I just came back from the Open Data Science Conference (ODSC) in San Francisco and I found it really stimulating and interesting. I learned a ton, met some great people working in very different fields, and overall found it quite worthwhile.
Here are some of the highlights from my notes:
I admit that I am not really a Python person. But I am helping to develop some materials for an introductory workshop and I found this workshop and its materials to be a very beginner-friendly to
scikit-learn and machine learning concepts, much like
caret for R. All the slides and workshop materials are available at the above links.
I liked this workshop from John Mount of Win-Vector. It started out with a dplyr intro, and introduced us to the basics of Apache Spark, which is a cluster-computing based machine learning framework, which is designed to do very large queries and machine learning. RStudio’s Edgar Ruiz managed to get us each an RStudio Pro Instance running on AWS with all the required packages installed so we could test out the SparklyR package, which uses dplyr’s commands to run Spark jobs.
This was an introduction to Apache Ignite, which is a distributed, in-memory database that can be leveraged by different languages. The really interesting thing about Ignite is that it will colocate related data on the same cluster node, resulting in rapid queries within each node. I think this technology will become very important as we need more datasets to be openly accessible to compute on.
These were the most interesting talks that I attended.
This was a great talk by Mike Freedman about his process of how he put together D3.js based visualizations to explain some statistical concepts. I thought the explanation of his process (isolate specific ideas, identify data structures, leverage visualization algorithms). Check out the slides above. They’re very cool.

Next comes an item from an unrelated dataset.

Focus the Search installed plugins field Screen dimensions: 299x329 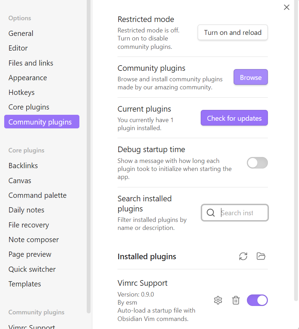coord(241,213)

This was a really interesting talk about the interplay between data science and design in helping encourage a mobile money system in Tanzania. It was inspiring to see how they had both designers and data scientists embedded and looking at how the mobile payment system worked. One interesting example was doing network analysis of the Mobile Money Agents, who distribute cash. They targeted a highly influential group of these agents based on this analysis. Very cool.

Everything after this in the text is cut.